→ Exercise
Be exact. Print each record as it stands.

→ Supplied entries
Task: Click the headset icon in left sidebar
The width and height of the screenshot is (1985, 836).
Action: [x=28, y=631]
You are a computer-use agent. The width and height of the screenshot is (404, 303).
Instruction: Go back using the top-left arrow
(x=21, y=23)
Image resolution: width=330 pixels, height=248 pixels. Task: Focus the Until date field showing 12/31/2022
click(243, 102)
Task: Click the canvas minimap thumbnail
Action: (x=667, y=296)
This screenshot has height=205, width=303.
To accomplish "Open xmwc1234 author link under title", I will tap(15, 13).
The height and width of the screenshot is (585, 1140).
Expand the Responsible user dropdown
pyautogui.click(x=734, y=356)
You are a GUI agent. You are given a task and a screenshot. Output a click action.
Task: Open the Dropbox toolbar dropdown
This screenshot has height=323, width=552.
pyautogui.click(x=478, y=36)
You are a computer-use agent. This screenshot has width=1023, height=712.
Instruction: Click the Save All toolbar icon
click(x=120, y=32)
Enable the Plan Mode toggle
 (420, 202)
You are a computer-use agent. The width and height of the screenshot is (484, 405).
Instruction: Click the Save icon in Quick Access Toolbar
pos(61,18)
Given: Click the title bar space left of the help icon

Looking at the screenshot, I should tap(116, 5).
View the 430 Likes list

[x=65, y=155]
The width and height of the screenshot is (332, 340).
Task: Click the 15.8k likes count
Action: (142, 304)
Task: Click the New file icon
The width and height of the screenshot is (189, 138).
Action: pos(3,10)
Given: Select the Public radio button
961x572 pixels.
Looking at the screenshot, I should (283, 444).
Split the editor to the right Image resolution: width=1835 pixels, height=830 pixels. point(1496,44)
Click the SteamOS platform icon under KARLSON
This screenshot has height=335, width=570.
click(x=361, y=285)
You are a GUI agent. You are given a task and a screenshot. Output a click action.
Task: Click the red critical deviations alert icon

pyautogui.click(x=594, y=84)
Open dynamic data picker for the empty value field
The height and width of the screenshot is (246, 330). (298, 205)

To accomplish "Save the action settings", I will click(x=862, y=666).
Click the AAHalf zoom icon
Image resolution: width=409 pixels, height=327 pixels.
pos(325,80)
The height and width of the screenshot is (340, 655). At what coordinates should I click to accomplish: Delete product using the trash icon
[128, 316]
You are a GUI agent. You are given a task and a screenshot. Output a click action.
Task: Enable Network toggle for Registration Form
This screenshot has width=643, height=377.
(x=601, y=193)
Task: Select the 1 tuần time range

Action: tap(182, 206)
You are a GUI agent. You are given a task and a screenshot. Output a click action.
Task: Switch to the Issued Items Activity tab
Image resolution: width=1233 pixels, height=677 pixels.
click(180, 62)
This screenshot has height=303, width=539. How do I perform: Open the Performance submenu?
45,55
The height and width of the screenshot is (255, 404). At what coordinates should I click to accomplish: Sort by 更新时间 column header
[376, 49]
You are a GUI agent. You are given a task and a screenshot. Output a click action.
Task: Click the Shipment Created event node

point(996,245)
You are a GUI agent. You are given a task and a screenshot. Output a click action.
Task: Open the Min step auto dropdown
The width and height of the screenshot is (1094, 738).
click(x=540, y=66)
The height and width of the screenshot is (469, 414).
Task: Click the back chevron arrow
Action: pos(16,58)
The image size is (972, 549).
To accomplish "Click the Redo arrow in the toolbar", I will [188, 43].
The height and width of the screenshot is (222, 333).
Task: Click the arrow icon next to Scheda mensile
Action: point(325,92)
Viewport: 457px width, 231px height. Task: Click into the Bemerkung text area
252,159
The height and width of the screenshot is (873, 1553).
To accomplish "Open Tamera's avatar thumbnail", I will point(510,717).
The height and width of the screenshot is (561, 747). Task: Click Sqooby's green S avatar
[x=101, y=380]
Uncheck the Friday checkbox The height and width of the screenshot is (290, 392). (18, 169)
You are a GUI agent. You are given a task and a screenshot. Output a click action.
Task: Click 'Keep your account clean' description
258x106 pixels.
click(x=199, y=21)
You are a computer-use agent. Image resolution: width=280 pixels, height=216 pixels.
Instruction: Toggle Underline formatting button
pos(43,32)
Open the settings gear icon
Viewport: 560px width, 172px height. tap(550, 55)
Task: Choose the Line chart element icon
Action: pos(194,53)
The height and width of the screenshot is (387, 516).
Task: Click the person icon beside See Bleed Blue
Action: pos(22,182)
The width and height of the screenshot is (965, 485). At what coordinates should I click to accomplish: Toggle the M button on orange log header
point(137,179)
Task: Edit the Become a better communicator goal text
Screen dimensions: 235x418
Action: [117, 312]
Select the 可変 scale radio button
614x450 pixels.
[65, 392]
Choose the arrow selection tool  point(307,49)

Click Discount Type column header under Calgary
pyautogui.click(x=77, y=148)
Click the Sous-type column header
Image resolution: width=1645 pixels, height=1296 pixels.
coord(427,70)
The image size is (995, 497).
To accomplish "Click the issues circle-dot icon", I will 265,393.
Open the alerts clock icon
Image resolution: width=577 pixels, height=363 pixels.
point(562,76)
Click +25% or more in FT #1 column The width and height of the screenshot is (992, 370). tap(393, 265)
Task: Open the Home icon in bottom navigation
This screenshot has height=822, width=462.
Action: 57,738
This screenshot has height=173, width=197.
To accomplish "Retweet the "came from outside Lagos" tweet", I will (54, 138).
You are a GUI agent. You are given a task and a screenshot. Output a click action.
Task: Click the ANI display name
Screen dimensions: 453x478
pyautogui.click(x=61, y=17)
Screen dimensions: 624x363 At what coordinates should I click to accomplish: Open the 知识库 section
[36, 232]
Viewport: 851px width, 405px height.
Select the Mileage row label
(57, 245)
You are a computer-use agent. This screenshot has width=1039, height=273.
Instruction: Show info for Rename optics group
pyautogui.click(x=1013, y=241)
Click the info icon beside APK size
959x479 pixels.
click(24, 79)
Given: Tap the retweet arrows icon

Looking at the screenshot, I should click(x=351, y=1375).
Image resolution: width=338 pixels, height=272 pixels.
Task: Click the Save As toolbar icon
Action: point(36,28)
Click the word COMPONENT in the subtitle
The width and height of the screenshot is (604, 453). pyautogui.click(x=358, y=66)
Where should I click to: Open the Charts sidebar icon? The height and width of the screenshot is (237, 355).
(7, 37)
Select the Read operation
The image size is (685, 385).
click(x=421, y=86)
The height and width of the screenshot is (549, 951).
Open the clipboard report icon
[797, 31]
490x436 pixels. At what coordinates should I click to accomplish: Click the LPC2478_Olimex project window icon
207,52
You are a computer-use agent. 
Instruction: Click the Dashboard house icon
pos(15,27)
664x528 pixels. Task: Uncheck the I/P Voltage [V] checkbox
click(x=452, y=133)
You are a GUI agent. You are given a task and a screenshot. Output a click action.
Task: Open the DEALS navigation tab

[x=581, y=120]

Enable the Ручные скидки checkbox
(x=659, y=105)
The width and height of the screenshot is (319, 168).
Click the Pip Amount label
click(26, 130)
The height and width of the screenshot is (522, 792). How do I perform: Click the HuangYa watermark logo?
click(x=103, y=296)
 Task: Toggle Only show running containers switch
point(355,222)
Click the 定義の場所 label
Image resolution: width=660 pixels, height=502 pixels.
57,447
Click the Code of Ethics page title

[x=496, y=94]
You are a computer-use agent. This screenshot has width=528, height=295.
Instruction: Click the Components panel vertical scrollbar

→ Answer section
Task: Click the headset icon in left sidebar
The width and height of the screenshot is (1985, 836).
Action: [x=28, y=631]
You are a computer-use agent. The width and height of the screenshot is (404, 303).
Instruction: Go back using the top-left arrow
(x=21, y=23)
Image resolution: width=330 pixels, height=248 pixels. Task: Focus the Until date field showing 12/31/2022
click(243, 102)
Task: Click the canvas minimap thumbnail
Action: (x=667, y=296)
This screenshot has height=205, width=303.
To accomplish "Open xmwc1234 author link under title", I will tap(15, 13).
The height and width of the screenshot is (585, 1140).
Expand the Responsible user dropdown
pyautogui.click(x=734, y=356)
You are a GUI agent. You are given a task and a screenshot. Output a click action.
Task: Open the Dropbox toolbar dropdown
This screenshot has height=323, width=552.
pyautogui.click(x=478, y=36)
You are a computer-use agent. This screenshot has width=1023, height=712.
Instruction: Click the Save All toolbar icon
click(x=120, y=32)
Enable the Plan Mode toggle
 (420, 202)
You are a computer-use agent. The width and height of the screenshot is (484, 405).
Instruction: Click the Save icon in Quick Access Toolbar
pos(61,18)
Given: Click the title bar space left of the help icon

Looking at the screenshot, I should tap(116, 5).
View the 430 Likes list

[x=65, y=155]
The width and height of the screenshot is (332, 340).
Task: Click the 15.8k likes count
Action: (142, 304)
Task: Click the New file icon
The width and height of the screenshot is (189, 138).
Action: pos(3,10)
Given: Select the Public radio button
961x572 pixels.
Looking at the screenshot, I should (283, 444).
Split the editor to the right Image resolution: width=1835 pixels, height=830 pixels. point(1496,44)
Click the SteamOS platform icon under KARLSON
This screenshot has height=335, width=570.
click(x=361, y=285)
You are a GUI agent. You are given a task and a screenshot. Output a click action.
Task: Click the red critical deviations alert icon

pyautogui.click(x=594, y=84)
Open dynamic data picker for the empty value field
The height and width of the screenshot is (246, 330). (298, 205)

To accomplish "Save the action settings", I will click(x=862, y=666).
Click the AAHalf zoom icon
Image resolution: width=409 pixels, height=327 pixels.
pos(325,80)
The height and width of the screenshot is (340, 655). At what coordinates should I click to accomplish: Delete product using the trash icon
[128, 316]
You are a GUI agent. You are given a task and a screenshot. Output a click action.
Task: Enable Network toggle for Registration Form
This screenshot has width=643, height=377.
(x=601, y=193)
Task: Select the 1 tuần time range

Action: tap(182, 206)
You are a GUI agent. You are given a task and a screenshot. Output a click action.
Task: Switch to the Issued Items Activity tab
Image resolution: width=1233 pixels, height=677 pixels.
click(180, 62)
This screenshot has height=303, width=539. How do I perform: Open the Performance submenu?
45,55
The height and width of the screenshot is (255, 404). At what coordinates should I click to accomplish: Sort by 更新时间 column header
[376, 49]
You are a GUI agent. You are given a task and a screenshot. Output a click action.
Task: Click the Shipment Created event node

point(996,245)
You are a GUI agent. You are given a task and a screenshot. Output a click action.
Task: Open the Min step auto dropdown
The width and height of the screenshot is (1094, 738).
click(x=540, y=66)
The height and width of the screenshot is (469, 414).
Task: Click the back chevron arrow
Action: pos(16,58)
The image size is (972, 549).
To accomplish "Click the Redo arrow in the toolbar", I will [188, 43].
The height and width of the screenshot is (222, 333).
Task: Click the arrow icon next to Scheda mensile
Action: point(325,92)
Viewport: 457px width, 231px height. Task: Click into the Bemerkung text area
252,159
The height and width of the screenshot is (873, 1553).
To accomplish "Open Tamera's avatar thumbnail", I will point(510,717).
The height and width of the screenshot is (561, 747). Task: Click Sqooby's green S avatar
[x=101, y=380]
Uncheck the Friday checkbox The height and width of the screenshot is (290, 392). (18, 169)
You are a GUI agent. You are given a task and a screenshot. Output a click action.
Task: Click 'Keep your account clean' description
258x106 pixels.
click(x=199, y=21)
You are a computer-use agent. Image resolution: width=280 pixels, height=216 pixels.
Instruction: Toggle Underline formatting button
pos(43,32)
Open the settings gear icon
Viewport: 560px width, 172px height. tap(550, 55)
Task: Choose the Line chart element icon
Action: pos(194,53)
The height and width of the screenshot is (387, 516).
Task: Click the person icon beside See Bleed Blue
Action: pos(22,182)
The width and height of the screenshot is (965, 485). At what coordinates should I click to accomplish: Toggle the M button on orange log header
point(137,179)
Task: Edit the Become a better communicator goal text
Screen dimensions: 235x418
Action: [117, 312]
Select the 可変 scale radio button
614x450 pixels.
[65, 392]
Choose the arrow selection tool  point(307,49)

Click Discount Type column header under Calgary
pyautogui.click(x=77, y=148)
Click the Sous-type column header
Image resolution: width=1645 pixels, height=1296 pixels.
coord(427,70)
The image size is (995, 497).
To accomplish "Click the issues circle-dot icon", I will 265,393.
Open the alerts clock icon
Image resolution: width=577 pixels, height=363 pixels.
point(562,76)
Click +25% or more in FT #1 column The width and height of the screenshot is (992, 370). tap(393, 265)
Task: Open the Home icon in bottom navigation
This screenshot has height=822, width=462.
Action: 57,738
This screenshot has height=173, width=197.
To accomplish "Retweet the "came from outside Lagos" tweet", I will (54, 138).
You are a GUI agent. You are given a task and a screenshot. Output a click action.
Task: Click the ANI display name
Screen dimensions: 453x478
pyautogui.click(x=61, y=17)
Screen dimensions: 624x363 At what coordinates should I click to accomplish: Open the 知识库 section
[36, 232]
Viewport: 851px width, 405px height.
Select the Mileage row label
(57, 245)
You are a computer-use agent. This screenshot has width=1039, height=273.
Instruction: Show info for Rename optics group
pyautogui.click(x=1013, y=241)
Click the info icon beside APK size
959x479 pixels.
click(24, 79)
Given: Tap the retweet arrows icon

Looking at the screenshot, I should click(x=351, y=1375).
Image resolution: width=338 pixels, height=272 pixels.
Task: Click the Save As toolbar icon
Action: point(36,28)
Click the word COMPONENT in the subtitle
The width and height of the screenshot is (604, 453). pyautogui.click(x=358, y=66)
Where should I click to: Open the Charts sidebar icon? The height and width of the screenshot is (237, 355).
(7, 37)
Select the Read operation
The image size is (685, 385).
click(x=421, y=86)
The height and width of the screenshot is (549, 951).
Open the clipboard report icon
[797, 31]
490x436 pixels. At what coordinates should I click to accomplish: Click the LPC2478_Olimex project window icon
207,52
You are a computer-use agent. 
Instruction: Click the Dashboard house icon
pos(15,27)
664x528 pixels. Task: Uncheck the I/P Voltage [V] checkbox
click(x=452, y=133)
You are a GUI agent. You are given a task and a screenshot. Output a click action.
Task: Open the DEALS navigation tab

[x=581, y=120]

Enable the Ручные скидки checkbox
(x=659, y=105)
The width and height of the screenshot is (319, 168).
Click the Pip Amount label
click(26, 130)
The height and width of the screenshot is (522, 792). How do I perform: Click the HuangYa watermark logo?
click(x=103, y=296)
 Task: Toggle Only show running containers switch
point(355,222)
Click the 定義の場所 label
Image resolution: width=660 pixels, height=502 pixels.
57,447
Click the Code of Ethics page title

[x=496, y=94]
You are a computer-use agent. This screenshot has width=528, height=295.
Instruction: Click the Components panel vertical scrollbar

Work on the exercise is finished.